Шрифт:
Интервал:
Закладка:
Дегаев не умолк и тогда, когда вместо своего долгополого пальто надевал новехонькое, короткое, с накладными плечами, и когда примерял перед зеркалом атласный шапокляк, такой модный в сравнении с его потертой барашковой шапкой.
Переодетый, гладко бритый, он показался себе неузнаваемым и почти весело пригласил Росси: «Проводите меня!»
На Варшавском вокзале, всегда оживленном, в огнях, они приметили одного из «хохлов», поняли, что все сошло удачно. Не доходя до вагона, Росси отстал и замешался в публике.
В купе сидел Куницкий.

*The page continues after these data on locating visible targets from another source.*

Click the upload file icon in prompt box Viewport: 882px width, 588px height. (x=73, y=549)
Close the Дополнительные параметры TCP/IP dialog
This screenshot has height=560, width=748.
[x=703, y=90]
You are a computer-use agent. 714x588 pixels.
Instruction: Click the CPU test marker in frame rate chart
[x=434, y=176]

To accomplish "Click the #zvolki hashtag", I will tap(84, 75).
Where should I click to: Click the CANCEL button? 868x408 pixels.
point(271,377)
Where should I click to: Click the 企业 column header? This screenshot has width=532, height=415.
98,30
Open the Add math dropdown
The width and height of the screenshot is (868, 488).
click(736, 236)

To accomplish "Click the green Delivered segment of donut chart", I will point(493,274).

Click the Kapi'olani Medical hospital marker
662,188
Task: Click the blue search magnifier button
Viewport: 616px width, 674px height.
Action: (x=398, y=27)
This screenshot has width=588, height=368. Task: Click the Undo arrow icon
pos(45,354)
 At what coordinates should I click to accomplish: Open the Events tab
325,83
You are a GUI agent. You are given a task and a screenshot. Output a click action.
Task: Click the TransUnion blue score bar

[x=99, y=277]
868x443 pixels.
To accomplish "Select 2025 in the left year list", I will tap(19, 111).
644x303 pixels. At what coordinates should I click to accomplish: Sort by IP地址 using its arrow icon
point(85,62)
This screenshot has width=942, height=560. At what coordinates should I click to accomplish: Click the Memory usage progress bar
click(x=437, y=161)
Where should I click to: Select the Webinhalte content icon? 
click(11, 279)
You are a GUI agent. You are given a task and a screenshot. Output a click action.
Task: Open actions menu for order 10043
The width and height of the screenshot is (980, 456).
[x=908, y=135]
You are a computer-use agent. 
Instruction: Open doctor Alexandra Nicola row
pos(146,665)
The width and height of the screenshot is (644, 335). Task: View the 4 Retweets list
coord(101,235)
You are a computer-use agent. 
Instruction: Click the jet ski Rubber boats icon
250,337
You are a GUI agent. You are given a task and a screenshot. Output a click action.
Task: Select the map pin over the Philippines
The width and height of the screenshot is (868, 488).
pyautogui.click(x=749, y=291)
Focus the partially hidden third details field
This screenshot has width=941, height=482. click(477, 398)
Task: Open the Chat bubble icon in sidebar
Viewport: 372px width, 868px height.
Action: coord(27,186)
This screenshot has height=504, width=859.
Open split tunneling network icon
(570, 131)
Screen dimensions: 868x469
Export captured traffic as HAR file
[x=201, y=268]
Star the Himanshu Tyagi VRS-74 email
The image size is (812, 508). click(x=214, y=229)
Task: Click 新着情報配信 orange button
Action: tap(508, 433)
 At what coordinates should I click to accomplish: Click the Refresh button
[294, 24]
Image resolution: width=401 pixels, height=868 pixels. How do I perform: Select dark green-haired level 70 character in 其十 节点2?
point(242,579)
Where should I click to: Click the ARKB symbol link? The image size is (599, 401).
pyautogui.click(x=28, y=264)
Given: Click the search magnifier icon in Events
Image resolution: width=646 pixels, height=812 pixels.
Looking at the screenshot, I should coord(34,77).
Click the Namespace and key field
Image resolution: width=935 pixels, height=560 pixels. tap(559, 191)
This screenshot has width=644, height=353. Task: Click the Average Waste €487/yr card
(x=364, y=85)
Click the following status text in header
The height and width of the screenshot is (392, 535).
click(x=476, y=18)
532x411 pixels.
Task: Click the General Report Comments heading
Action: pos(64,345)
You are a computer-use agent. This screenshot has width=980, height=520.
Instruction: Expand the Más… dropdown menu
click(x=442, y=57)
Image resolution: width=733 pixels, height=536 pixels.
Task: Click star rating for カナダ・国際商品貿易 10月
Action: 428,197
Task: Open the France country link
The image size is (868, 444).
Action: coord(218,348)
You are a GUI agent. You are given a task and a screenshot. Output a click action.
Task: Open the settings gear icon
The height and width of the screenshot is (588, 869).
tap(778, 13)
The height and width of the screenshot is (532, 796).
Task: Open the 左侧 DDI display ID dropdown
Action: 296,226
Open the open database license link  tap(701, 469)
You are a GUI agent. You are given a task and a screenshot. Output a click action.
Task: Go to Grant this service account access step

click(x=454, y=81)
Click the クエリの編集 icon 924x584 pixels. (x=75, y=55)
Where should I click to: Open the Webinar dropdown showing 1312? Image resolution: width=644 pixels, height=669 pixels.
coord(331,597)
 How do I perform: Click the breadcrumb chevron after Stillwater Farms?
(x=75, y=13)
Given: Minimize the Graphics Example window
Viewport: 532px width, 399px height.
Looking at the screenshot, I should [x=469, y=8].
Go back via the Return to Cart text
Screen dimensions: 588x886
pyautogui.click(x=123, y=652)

Стась ни о чем не спросил. Лицо его казалось голубоватым. Сергей Петрович ощутил непримиримую враждебность Куницкого. Но Дегаев загодя знал, зачем и почему поедут они в одном купе. Огорчился другому, пустячному: Дегаев не терпел табака, а Куницкий курил отчаянно.
Вот и сейчас он опять зажигал папиросу, и Дегаев недовольно пошевелился, хотя понимал всю ничтожность своего недовольства.
«Дыми, дыми, – мстительно думал Сергей Петрович, – дыми. Вы все предусмотрели, голубчики, а? Где вам догадаться, что я не ветром подбит, при больших тысячах? Откуда? Чьи? То-то и оно, смешались, не разберешь – откуда и чьи: пахнут и Судейкиным, и партийной кассой».
Правду сказать, стыдился он этих тридцати тысяч. Утешался: «Обстоятельства сильнее нас». И все-таки мог бы, нашел бы силы признать все, во всем признаться, а в этих вот деньгах – как добыл, как утаил – никогда бы и на медленном огне не признался.
Теперь, в поезде, вспоминая про деньги, он не то чтобы радовался им, торжествовал, что всех обвел, нет, он испытывал мстительное злорадство. Оно уводило и от Куницкого с его «бульдогом», и от этих невидимых телеграфных проволок, и от того рокового, что могло стрястись еще до пароходной каюты.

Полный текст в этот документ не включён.